Logo

Logo

Mismatched Maths

Regrettably, post budget, not even the otherwise included Indian is happy about the economy, especially since, by July 10, some $ 30 billion had been wiped off Indian stocks.

Mismatched Maths

Amitabh Kant with Nitin Gadkari. (Image: Twitter/@amitabhk87)

The observation of Amitabh Kant, chief executive officer, Niti Aayog, that all Indians should sacrifice to see the rapid growth of their country ~ referring to the $5 trillion economy target ~ is perfectly valid, provided, of course, the government creates the structural framework to achieve that goal and it encompasses every Indian.

Regrettably, post budget, not even the otherwise included Indian is happy about the economy, especially since, by July 10, some $ 30 billion had been wiped off Indian stocks. It is no one’s case that the relationship between the bourses and the economy is anything but tenuous. However, the country could have done without the bloodbath at this critical juncture.

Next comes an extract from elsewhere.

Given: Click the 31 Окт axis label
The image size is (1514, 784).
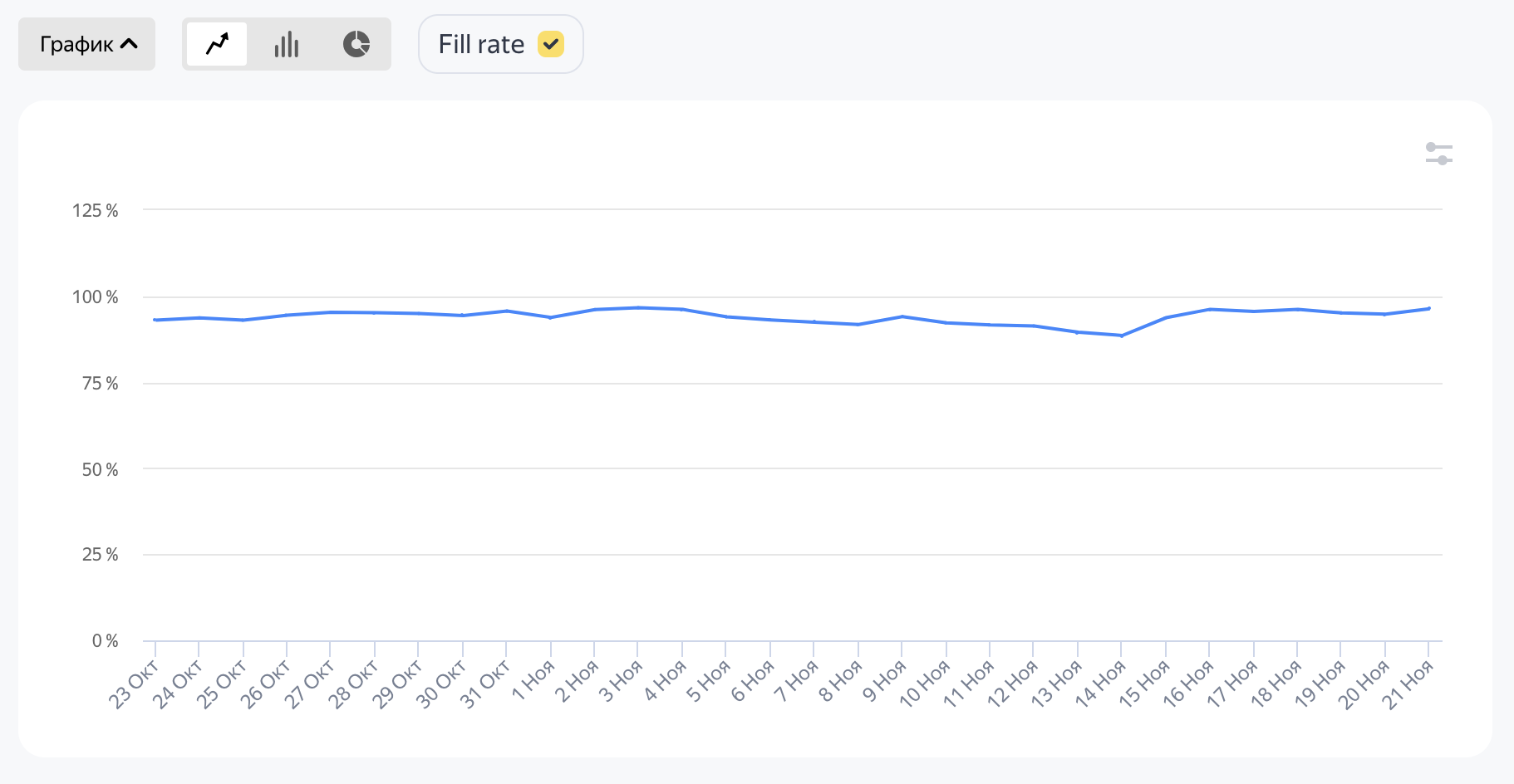Looking at the screenshot, I should [x=485, y=684].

The real concern is not around higher tax for the rich and the super rich though. It is about Budget 2019 doing little to address the critical areas of the structural weakness that are bound to restrain the country from growth rates that could pull its people out of the abyss. The total spend on education, for instance, without which there will be no real improvement, is 3.4 per cent of total spending, dropping from the already sorry 4.3 per cent of the spend, when Mr. Narendra Modi took over as Prime Minister in 2014.

Advertisement

The health spend is even more pathetic; the combined central and state spending amounting to under one per cent of the GDP though the incessant chatter is about sabka saath, sabka vikas, with sabka viswas added for ample measure. Has the government done any better for the farm sector, gasping for breath in its struggle against shortages of water, infrastructure, credit and inputs with the crisis further aggravated by terms of trade turning adverse since the liberalization of the country and compounded by forces of climate change?

All that is on offer is zero-based farming; read dependence on natural inputs, owned seeds and natural fertilizers and shun chemical fertilizers. Yet promotion of natural and organic farming, the Paramparagat Krishi Vikas Yojana, got Rs 325 crore while the subsidies on chemical fertilizers increased by Rs 9,900 crore. The advantages of zero-based farming may best come in the long run, if at all the concept is managed professionally across India’s agro-climatic zones and different economic strata of farmers.

Till such time, the farmer must make do with the Rs 6,000 that only 12 crore farmers will receive in three monthly instalments of Rs 2,000! Matters look macabre when one finds cuts even in the government’s favourite Swachh Bharat Mission scheme, slashed by Rs 106 crore within four months of the makeshift finance minister Piyush Goyal’s budget, as have funds for jobs and skill development, while the Department for Promotion of Industry and Internal Trade allocation is whittled down to Rs 5,674.51 crore (revised 2018-19 estimate Rs 6,140.23 crore).

The cruelest cut, however, is for propagating the Right to Information Act from Rs 9 crore to Rs 5.5 crore. Clearly the message is: ask no questions and you will be told no lies.